Objectives: 

The ability to predict the pressure, flow and other parameters at any site in arteries can lead to a better understanding of the vascular function. The objective of this study is to develop a model of the cardiovascular system capable of simulating the normal function of the systemic circulation.

Materials: 

The model consists of a closed loop lumped elements with 40 compartments representing the cardiovascular system. The model parameters have been extracted from the literature. Using MATLAB software, the mathematical model has been simulated for the cardiovascular system. Each compartment includes a Resistor-Inductor-Capacitor (RLC) segment. The model is mathematically formulated in terms of an electric circuit. This model can be divided into two main parts: the heart (left and right), including atriums and ventricles, and the arterial system.

Results: 

We have developed and implemented a method to prescribe outflow boundary conditions for three-dimensional finite element simulations of blood flow based on the Dirichlet-to-Neumann method and the method of disjoint decomposition.
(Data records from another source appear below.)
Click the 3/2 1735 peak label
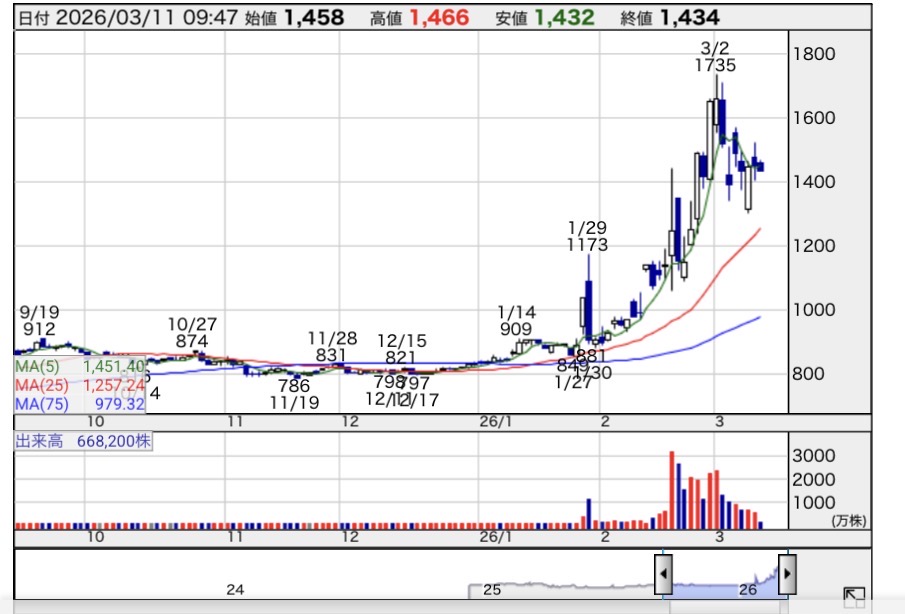Image resolution: width=905 pixels, height=614 pixels. tap(716, 57)
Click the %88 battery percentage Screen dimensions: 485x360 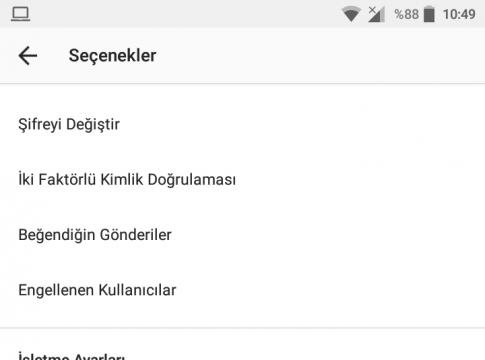pos(406,14)
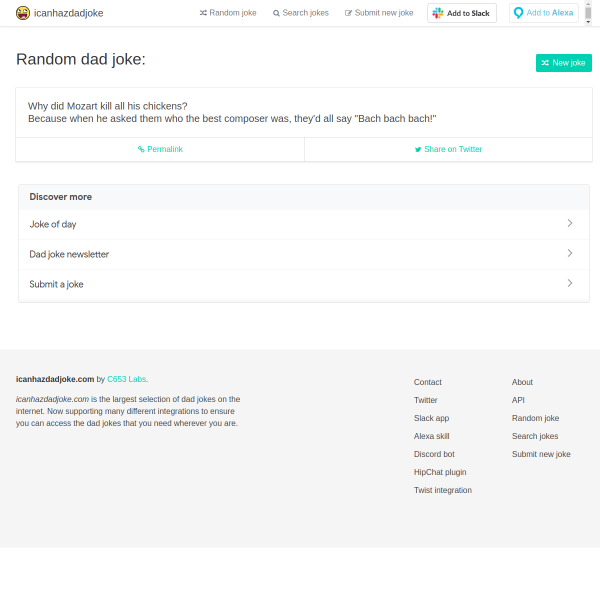Screen dimensions: 600x600
Task: Click the shuffle icon beside Random joke
Action: tap(203, 13)

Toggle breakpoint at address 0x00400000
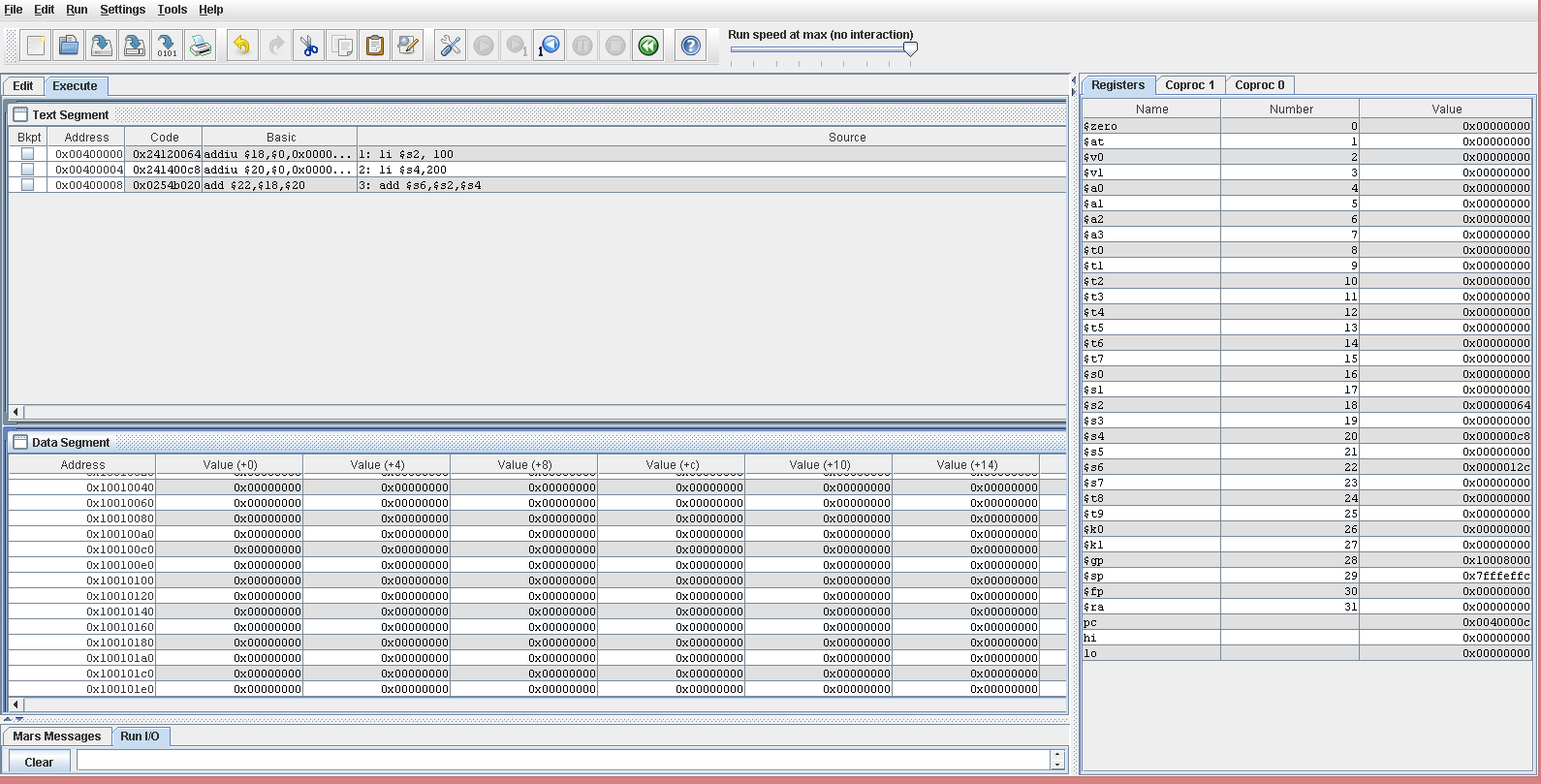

The numerical results presented demonstrate that physiologic values of pressure can be attained and illustrate the importance of using appropriate boundary conditions. A long straight cylindrical blood vessel is used to demonstrate that realistic blood pressures can be calculated using this method and that the choice of the outlet boundary conditions has a significant effect on the computed pressure field. Results have been shown for specific 3D geometries using physiological values.

Conclusions: 

This model has expressed a deeper study on cardiovascular system hemodynamics. We have outlined the use of the model as a tool to better understand the physiology of the system and study the related diseases. Coupling to the non-linear one-dimensional equations of blood flow may be needed for non-periodic three-dimensional flow problems.